Task details:
Copy all the lines of the data that include the word "Live".

Provided records:
■ ■ ■ ■ ■

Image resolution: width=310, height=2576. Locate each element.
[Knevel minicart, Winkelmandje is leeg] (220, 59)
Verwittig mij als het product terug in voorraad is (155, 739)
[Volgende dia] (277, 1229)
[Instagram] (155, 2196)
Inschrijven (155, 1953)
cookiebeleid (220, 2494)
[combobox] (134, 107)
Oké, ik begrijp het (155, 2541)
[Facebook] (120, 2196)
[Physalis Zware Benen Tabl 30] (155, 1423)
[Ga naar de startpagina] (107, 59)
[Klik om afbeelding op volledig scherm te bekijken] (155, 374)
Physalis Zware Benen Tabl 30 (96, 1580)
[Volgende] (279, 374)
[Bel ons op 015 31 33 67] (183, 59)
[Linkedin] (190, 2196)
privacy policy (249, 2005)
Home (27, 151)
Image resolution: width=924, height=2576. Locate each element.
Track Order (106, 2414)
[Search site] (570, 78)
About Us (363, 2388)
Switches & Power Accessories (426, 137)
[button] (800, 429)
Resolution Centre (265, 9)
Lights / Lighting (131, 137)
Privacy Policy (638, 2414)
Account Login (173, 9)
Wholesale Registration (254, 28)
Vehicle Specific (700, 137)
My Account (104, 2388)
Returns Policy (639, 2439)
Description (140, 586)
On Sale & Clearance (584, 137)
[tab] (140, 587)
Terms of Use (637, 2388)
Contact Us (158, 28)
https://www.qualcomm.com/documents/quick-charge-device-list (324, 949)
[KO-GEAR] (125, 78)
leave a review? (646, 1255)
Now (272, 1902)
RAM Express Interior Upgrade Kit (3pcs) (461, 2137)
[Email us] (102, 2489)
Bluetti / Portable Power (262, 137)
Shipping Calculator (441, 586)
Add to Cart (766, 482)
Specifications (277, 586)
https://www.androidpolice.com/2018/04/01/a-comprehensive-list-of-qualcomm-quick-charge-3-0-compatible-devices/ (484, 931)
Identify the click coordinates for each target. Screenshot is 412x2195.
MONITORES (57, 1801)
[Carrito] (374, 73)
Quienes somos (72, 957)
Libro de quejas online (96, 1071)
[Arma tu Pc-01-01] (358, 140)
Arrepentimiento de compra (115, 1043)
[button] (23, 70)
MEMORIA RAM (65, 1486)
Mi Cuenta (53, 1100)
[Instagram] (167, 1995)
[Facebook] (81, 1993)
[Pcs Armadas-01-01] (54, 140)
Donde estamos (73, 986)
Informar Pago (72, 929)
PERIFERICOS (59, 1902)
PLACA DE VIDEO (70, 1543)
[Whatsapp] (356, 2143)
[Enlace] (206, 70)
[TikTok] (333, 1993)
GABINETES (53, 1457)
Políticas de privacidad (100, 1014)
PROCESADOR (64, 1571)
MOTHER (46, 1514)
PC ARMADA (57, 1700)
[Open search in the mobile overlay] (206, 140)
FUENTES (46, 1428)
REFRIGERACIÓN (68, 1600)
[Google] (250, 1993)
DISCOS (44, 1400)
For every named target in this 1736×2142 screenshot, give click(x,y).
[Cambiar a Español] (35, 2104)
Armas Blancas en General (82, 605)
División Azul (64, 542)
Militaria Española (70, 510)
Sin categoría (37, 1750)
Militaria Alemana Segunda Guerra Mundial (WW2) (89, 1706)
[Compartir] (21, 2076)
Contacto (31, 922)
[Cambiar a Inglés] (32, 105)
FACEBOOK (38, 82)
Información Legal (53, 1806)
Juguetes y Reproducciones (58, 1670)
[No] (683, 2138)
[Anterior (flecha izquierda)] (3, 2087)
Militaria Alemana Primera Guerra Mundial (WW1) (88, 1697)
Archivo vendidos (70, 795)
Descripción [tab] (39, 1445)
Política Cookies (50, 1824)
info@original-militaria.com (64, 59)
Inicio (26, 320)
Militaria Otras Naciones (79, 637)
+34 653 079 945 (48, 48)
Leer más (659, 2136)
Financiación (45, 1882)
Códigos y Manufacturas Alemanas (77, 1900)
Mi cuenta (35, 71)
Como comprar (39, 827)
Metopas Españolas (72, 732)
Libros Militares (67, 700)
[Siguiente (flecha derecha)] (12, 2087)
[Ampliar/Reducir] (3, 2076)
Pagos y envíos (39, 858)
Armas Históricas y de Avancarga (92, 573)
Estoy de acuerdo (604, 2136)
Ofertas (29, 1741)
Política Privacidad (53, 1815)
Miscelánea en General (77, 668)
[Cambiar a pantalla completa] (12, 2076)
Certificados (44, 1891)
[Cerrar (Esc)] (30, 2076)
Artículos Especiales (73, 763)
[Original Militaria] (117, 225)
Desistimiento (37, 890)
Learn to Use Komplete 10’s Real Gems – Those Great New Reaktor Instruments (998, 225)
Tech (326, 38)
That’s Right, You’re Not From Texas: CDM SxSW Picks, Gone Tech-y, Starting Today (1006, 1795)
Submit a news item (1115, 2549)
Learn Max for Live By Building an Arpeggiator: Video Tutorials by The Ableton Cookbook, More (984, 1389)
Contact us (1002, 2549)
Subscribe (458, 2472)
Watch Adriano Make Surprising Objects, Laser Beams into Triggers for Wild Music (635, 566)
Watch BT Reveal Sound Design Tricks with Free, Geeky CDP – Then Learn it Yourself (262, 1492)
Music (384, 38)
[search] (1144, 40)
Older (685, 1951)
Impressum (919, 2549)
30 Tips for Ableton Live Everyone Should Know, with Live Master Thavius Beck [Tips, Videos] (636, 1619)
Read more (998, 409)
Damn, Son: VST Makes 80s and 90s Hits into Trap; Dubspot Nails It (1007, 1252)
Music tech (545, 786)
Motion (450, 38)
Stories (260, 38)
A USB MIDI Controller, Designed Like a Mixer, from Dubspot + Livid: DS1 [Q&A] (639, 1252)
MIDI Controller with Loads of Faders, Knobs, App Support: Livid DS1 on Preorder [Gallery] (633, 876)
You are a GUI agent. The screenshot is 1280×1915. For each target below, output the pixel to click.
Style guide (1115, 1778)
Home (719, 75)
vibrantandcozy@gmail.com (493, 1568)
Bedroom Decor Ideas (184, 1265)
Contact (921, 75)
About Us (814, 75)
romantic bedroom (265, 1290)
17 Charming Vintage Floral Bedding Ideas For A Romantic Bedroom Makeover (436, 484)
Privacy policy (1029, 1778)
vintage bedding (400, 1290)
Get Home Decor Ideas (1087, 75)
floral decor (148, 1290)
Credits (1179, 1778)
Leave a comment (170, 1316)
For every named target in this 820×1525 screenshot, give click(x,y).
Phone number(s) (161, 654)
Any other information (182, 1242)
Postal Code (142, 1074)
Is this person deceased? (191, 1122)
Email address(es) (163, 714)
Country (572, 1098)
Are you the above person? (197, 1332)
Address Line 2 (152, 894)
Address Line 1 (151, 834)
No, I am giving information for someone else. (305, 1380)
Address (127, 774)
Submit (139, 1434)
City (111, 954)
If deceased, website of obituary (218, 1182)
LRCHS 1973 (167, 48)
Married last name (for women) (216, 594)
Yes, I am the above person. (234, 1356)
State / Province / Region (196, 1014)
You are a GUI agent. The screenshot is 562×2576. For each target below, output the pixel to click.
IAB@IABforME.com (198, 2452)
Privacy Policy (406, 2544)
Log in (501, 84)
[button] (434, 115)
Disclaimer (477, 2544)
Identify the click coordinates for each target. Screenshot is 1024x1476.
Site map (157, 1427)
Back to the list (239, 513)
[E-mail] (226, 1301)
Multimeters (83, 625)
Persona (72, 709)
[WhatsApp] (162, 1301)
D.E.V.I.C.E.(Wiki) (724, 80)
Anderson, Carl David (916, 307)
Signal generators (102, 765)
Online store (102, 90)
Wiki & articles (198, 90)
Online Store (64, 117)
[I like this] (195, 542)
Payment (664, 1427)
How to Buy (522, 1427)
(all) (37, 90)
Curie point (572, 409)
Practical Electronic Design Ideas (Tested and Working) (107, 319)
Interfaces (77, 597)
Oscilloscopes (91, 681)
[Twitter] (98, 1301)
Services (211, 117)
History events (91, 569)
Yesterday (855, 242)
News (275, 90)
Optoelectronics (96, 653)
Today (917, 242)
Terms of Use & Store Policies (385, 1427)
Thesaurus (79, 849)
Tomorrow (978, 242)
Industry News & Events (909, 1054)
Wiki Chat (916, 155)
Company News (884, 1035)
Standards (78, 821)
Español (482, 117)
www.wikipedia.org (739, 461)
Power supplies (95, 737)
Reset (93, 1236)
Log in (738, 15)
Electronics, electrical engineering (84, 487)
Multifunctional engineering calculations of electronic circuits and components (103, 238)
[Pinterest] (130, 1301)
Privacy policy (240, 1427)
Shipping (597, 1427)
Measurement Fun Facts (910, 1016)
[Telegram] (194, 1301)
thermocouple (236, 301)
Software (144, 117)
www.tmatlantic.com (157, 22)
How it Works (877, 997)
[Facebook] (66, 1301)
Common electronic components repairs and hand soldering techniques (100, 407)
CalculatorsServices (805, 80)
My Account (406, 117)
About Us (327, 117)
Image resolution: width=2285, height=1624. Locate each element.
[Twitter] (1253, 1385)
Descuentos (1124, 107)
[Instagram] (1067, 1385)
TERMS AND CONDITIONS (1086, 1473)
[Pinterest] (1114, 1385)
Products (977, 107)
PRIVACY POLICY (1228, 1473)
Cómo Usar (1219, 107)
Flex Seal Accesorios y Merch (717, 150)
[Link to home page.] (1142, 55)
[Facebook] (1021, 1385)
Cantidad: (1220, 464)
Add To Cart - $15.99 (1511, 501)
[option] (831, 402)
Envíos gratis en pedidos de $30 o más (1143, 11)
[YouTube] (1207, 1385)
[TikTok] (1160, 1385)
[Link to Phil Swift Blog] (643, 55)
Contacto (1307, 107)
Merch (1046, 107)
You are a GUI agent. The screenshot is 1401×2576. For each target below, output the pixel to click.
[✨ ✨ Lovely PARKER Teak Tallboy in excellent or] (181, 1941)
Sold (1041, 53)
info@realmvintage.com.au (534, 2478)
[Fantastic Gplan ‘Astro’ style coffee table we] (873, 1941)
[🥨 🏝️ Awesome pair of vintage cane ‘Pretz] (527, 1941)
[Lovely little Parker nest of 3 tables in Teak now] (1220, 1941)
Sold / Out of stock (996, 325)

■ ■ ■ ■ ■

Task output:
Learn Max for Live By Building an Arpeggiator: Video Tutorials by The Ableton Cookbook, More (984, 1389)
30 Tips for Ableton Live Everyone Should Know, with Live Master Thavius Beck [Tips, Videos] (636, 1619)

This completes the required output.